How to pack a cosmetic bag for a weekend away

How to pack a cosmetic bag for a weekend away - match a mood

A cosmetic bag is a small piece of editorial work. The challenge is packing only what you'll actually use, in a way that's organised enough to find at 7am with one eye open.

Here's how to think about it.

Start with the trip, not the bag

Before you pack anything, picture the actual trip. Two nights in a boutique hotel? Friend's house with shared bathroom? Wedding with a schedule of photos? Each of these calls for a different kit. Most people pack the same bag for every trip and end up bringing twice 
what they need. Ask: what will I genuinely use over these two or three days, and what am I packing because I might possibly maybe need it?

The five-category framework

For a 2-3 day trip, your cosmetic bag needs to handle five categories. Not all of them - but most:

Skincare. Cleanser, moisturiser, SPF if it's daytime travel. Decant into smaller bottles if your usual ones are full-sized.

Base makeup. Foundation or tinted moisturiser, concealer, a single multi-use cream blush that doubles as lip colour.

Eyes. A single eye palette (or one eyeliner and one mascara). Avoid bringing multiple palettes - you'll only use one.

Lips. One tinted balm, one lipstick. Two maximum.

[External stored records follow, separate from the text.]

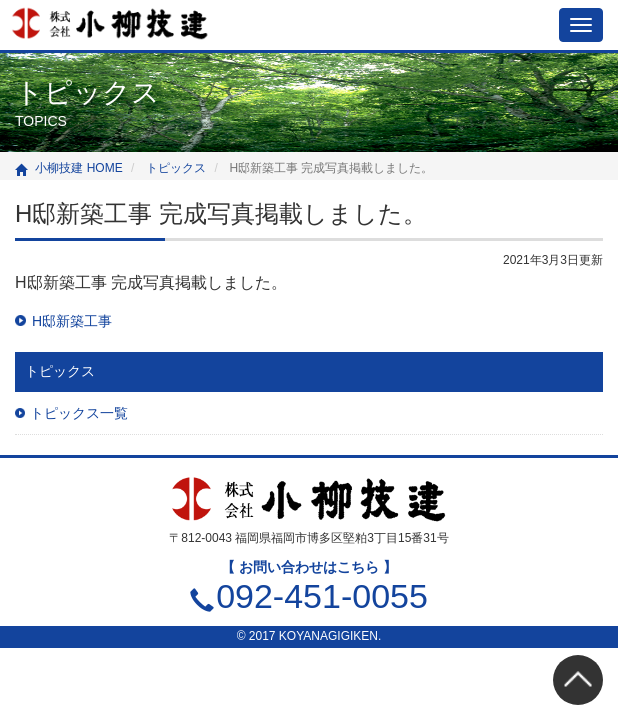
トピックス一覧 (79, 413)
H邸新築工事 (72, 321)
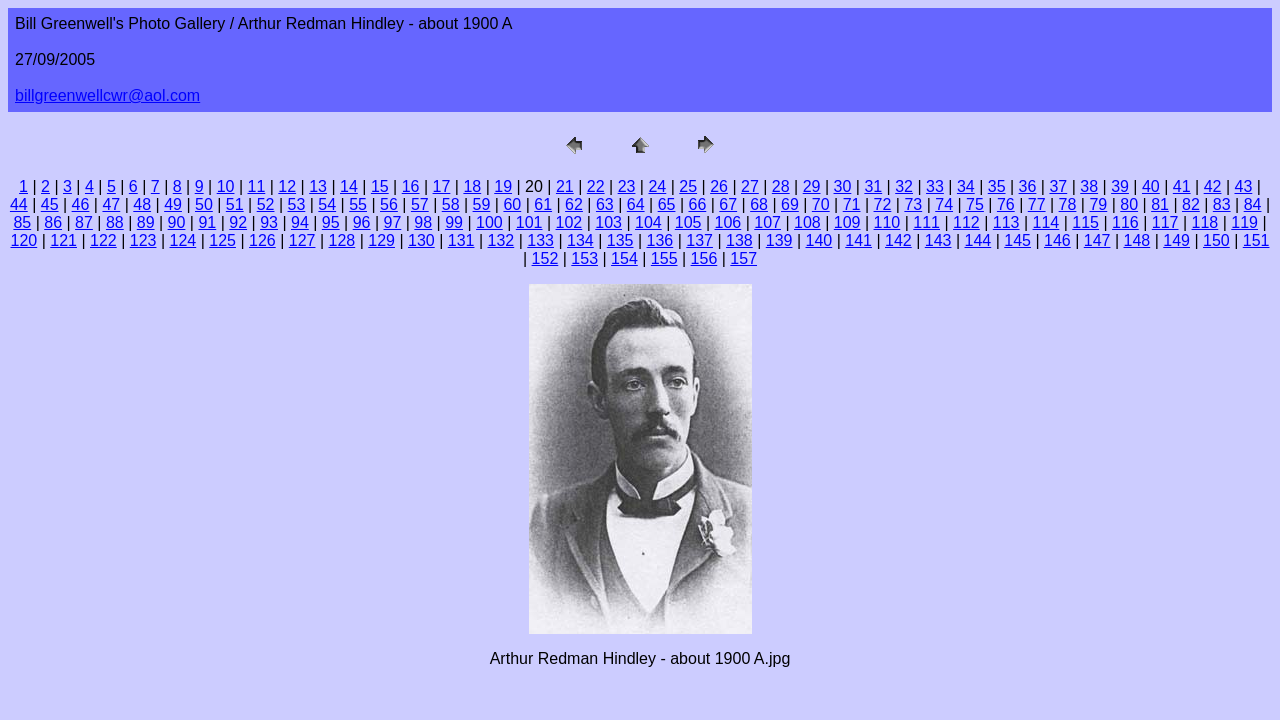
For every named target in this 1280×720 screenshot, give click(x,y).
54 (327, 204)
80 (1129, 204)
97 (393, 222)
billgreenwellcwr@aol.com (107, 95)
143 (938, 240)
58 (451, 204)
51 (235, 204)
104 (648, 222)
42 (1213, 186)
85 (22, 222)
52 (266, 204)
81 (1160, 204)
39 (1120, 186)
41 (1182, 186)
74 (944, 204)
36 (1028, 186)
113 (1006, 222)
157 (743, 258)
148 (1137, 240)
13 (318, 186)
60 (512, 204)
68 (759, 204)
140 (819, 240)
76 (1006, 204)
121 (63, 240)
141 (858, 240)
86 (53, 222)
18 (472, 186)
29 (812, 186)
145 (1017, 240)
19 (503, 186)
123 (143, 240)
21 (565, 186)
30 (843, 186)
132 (501, 240)
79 (1098, 204)
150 (1216, 240)
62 (574, 204)
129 (381, 240)
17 (442, 186)
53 (297, 204)
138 (739, 240)
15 (380, 186)
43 (1244, 186)
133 (540, 240)
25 (688, 186)
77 (1037, 204)
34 (966, 186)
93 (269, 222)
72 (883, 204)
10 (226, 186)
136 (660, 240)
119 (1244, 222)
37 (1058, 186)
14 (349, 186)
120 (24, 240)
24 (657, 186)
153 (584, 258)
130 (421, 240)
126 (262, 240)
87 (84, 222)
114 (1046, 222)
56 (389, 204)
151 (1256, 240)
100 (489, 222)
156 (704, 258)
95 (331, 222)
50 (204, 204)
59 (482, 204)
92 (238, 222)
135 (620, 240)
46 (81, 204)
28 (781, 186)
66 (697, 204)
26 (719, 186)
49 (173, 204)
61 (543, 204)
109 (847, 222)
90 (177, 222)
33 (935, 186)
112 (966, 222)
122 (103, 240)
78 (1068, 204)
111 (926, 222)
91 (207, 222)
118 (1205, 222)
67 (728, 204)
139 (779, 240)
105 (688, 222)
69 (790, 204)
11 (257, 186)
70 (821, 204)
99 (454, 222)
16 (411, 186)
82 (1191, 204)
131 (461, 240)
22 (596, 186)
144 (978, 240)
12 (287, 186)
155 (664, 258)
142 (898, 240)
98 (423, 222)
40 (1151, 186)
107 (767, 222)
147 (1097, 240)
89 (146, 222)
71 (852, 204)
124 (183, 240)
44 (19, 204)
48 (142, 204)
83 (1222, 204)
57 (420, 204)
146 (1057, 240)
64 (636, 204)
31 (873, 186)
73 (913, 204)
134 (580, 240)
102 (569, 222)
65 (667, 204)
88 (115, 222)
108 (807, 222)
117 (1165, 222)
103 (608, 222)
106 (728, 222)
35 (997, 186)
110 (887, 222)
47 (111, 204)
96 (362, 222)
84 (1253, 204)
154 (624, 258)
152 (545, 258)
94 (300, 222)
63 (605, 204)
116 (1125, 222)
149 (1176, 240)
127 (302, 240)
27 (750, 186)
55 (358, 204)
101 (529, 222)
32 (904, 186)
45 (50, 204)
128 (342, 240)
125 (222, 240)
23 (627, 186)
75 (975, 204)
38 (1089, 186)
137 (699, 240)
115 (1085, 222)
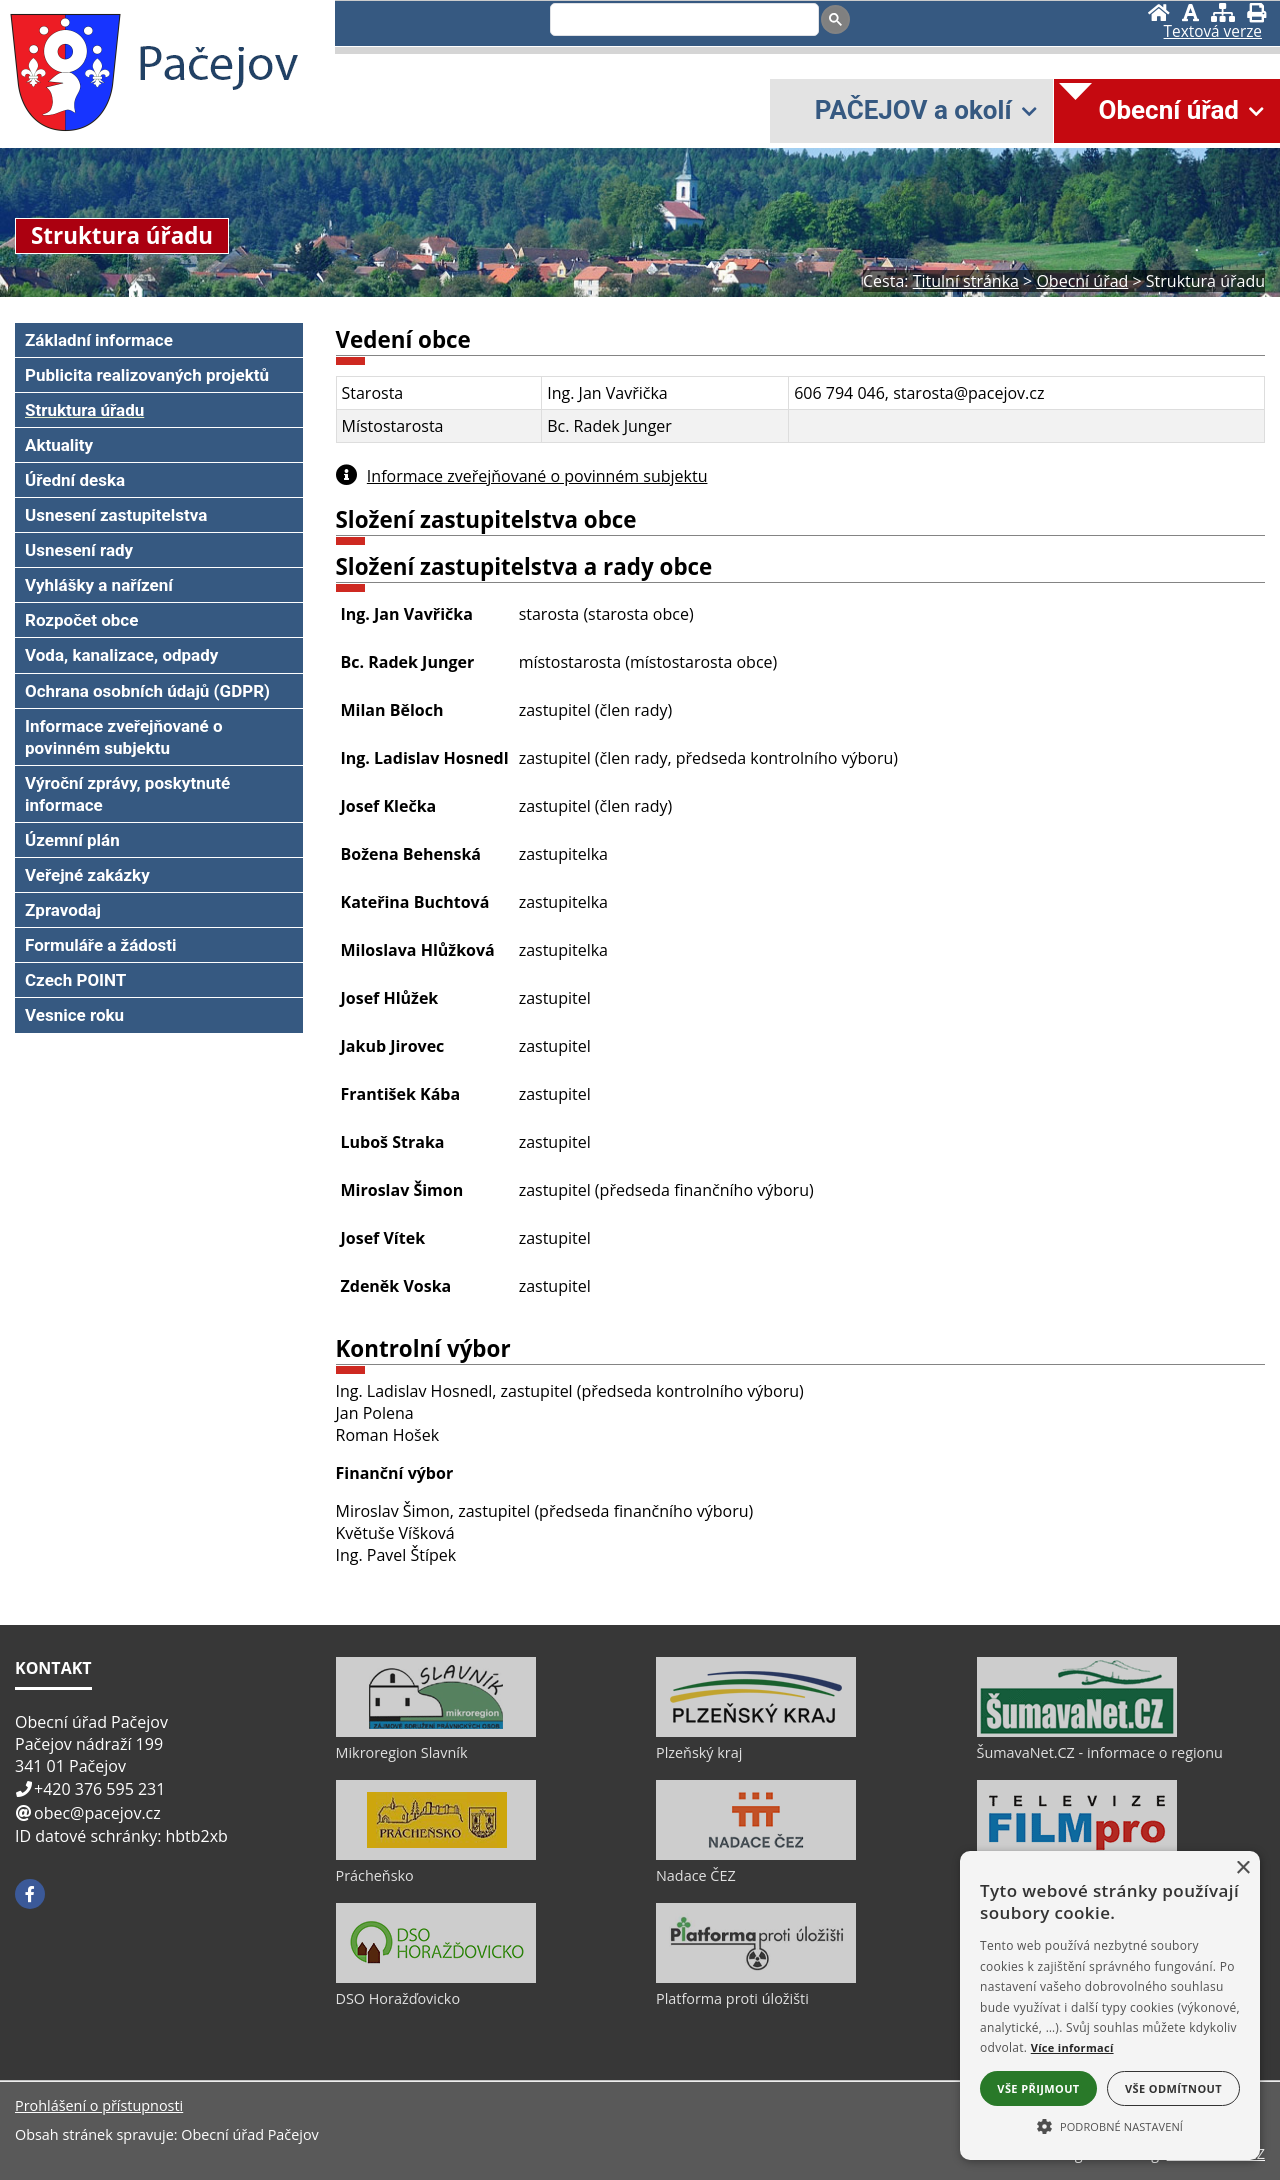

Brushes and tools. A hand mirror, one foundation brush, one blush brush, one eye brush. Hair ties or clips. A small pair of tweezers if you use them.

That's it. Anything more is a "just in case" - and just-in-case items take up the space you'd want for the things you'll actually reach for.

What to leave at home

A few things are usually unnecessary on short trips:

- Backup foundation in a different shade
- More than one fragrance
- Hair products you have at home but don't normally travel with
- Multiple lipsticks "for different outfits"
- Anything you haven't used in the past month

The hotel will have shampoo, conditioner, soap, and probably a hair dryer. Leave room for them in your bag (literal and metaphorical).

How to pack it

A few practical tips that make a small bag feel bigger:

Decant. Move your daily skincare into smaller bottles. A 30ml travel bottle of moisturiser will easily last three days. The same applies to cleanser, toner, and most serums.

Group by routine. Pack so that everything you'll use in the morning is in one section, and everything for the evening is in another. Saves rummaging.

Protect the fragile. If you're bringing a glass bottle (perfume, serum), wrap it in a soft fabric or cotton round. A broken bottle in a small bag is a bad start to any trip.

Leave a little space. A bag that's bursting at the seams is hard to close, hard to find things in, and hard to repack. Leave 10-15% of the bag empty - your future self will thank you.

What about a separate liquids bag?

If you're flying, decide upfront: are your liquids going in your cosmetic bag, or in a separate clear plastic bag for security? If you carry minimal liquids, your cosmetic bag handles everything. If you carry several full-sized bottles, separate them out - you'll move faster through security, and your cosmetic bag stays more organised.

For our bags specifically: the nylon lining inside means a small spill is easily wiped, so we're comfortable carrying skincare and liquids inside our terry cloth bags. But for flights with liquids, the security plastic bag is non-negotiable.

The right bag matters

A bag designed thoughtfully will do more work than a bag that's just functional. Look for:

- Enough space for skincare bottles to stand upright
- A wipe-clean lining
- A zip closure (not magnetic - they're less secure)
- Dimensions that fit easily into your weekender or carry-on
- Materials that hold up to two or three days of being thrown into hotel bathrooms and packed flat into bags

Our bags measure 23 × 7 × 15.5 cm - small enough to slip into almost any bag, large enough to hold everything we've described above. Big enough for the essentials. Small enough to keep the essentials honest.